• [The data]
--------------------

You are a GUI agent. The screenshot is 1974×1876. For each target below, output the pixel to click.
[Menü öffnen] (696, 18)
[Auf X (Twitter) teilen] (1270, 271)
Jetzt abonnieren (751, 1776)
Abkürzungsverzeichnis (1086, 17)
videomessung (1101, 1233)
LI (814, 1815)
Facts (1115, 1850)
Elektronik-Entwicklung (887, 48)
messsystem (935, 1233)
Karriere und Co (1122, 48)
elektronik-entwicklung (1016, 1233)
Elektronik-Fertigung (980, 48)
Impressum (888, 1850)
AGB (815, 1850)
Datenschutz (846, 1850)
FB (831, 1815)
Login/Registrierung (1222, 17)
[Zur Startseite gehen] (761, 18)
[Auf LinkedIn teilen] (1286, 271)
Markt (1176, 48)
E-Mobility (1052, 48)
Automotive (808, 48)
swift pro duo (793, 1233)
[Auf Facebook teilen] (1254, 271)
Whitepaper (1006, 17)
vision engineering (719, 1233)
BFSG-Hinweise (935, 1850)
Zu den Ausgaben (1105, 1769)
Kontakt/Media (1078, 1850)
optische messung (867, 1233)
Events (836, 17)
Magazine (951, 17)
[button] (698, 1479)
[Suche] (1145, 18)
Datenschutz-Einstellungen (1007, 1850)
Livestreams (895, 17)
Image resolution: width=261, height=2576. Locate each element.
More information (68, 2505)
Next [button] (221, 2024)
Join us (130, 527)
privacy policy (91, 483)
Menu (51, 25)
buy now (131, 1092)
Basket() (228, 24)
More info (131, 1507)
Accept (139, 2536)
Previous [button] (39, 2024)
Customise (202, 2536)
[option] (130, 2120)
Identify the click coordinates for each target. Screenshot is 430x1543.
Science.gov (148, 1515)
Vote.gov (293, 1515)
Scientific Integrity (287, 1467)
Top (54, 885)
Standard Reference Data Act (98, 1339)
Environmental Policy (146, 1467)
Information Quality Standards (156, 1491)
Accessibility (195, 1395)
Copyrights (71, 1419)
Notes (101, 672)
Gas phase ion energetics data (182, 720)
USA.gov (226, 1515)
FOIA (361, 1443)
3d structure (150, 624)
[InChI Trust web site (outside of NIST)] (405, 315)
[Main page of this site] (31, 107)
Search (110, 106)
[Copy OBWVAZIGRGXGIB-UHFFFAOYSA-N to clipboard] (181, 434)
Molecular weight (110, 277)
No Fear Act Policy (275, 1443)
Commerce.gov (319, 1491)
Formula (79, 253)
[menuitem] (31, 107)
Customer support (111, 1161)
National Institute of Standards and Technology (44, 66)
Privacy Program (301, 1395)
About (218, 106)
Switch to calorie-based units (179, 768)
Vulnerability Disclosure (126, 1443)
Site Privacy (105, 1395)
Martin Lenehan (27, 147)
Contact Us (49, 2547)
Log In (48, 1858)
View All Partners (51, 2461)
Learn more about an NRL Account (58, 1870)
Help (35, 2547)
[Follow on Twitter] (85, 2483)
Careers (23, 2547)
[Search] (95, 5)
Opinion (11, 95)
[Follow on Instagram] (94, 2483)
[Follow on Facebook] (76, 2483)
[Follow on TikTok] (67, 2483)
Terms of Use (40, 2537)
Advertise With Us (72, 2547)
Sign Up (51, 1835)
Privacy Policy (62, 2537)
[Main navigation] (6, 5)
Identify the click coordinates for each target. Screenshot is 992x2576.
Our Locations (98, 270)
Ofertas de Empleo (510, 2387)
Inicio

--------------------

Reproduce the lines above, beginning at the line with "[Auf Facebook teilen] (1254, 271)" and stopping after the line with "Livestreams (895, 17)", exactly as they are.

• [Exercise result]
[Auf Facebook teilen] (1254, 271)
Whitepaper (1006, 17)
vision engineering (719, 1233)
BFSG-Hinweise (935, 1850)
Zu den Ausgaben (1105, 1769)
Kontakt/Media (1078, 1850)
optische messung (867, 1233)
Events (836, 17)
Magazine (951, 17)
[button] (698, 1479)
[Suche] (1145, 18)
Datenschutz-Einstellungen (1007, 1850)
Livestreams (895, 17)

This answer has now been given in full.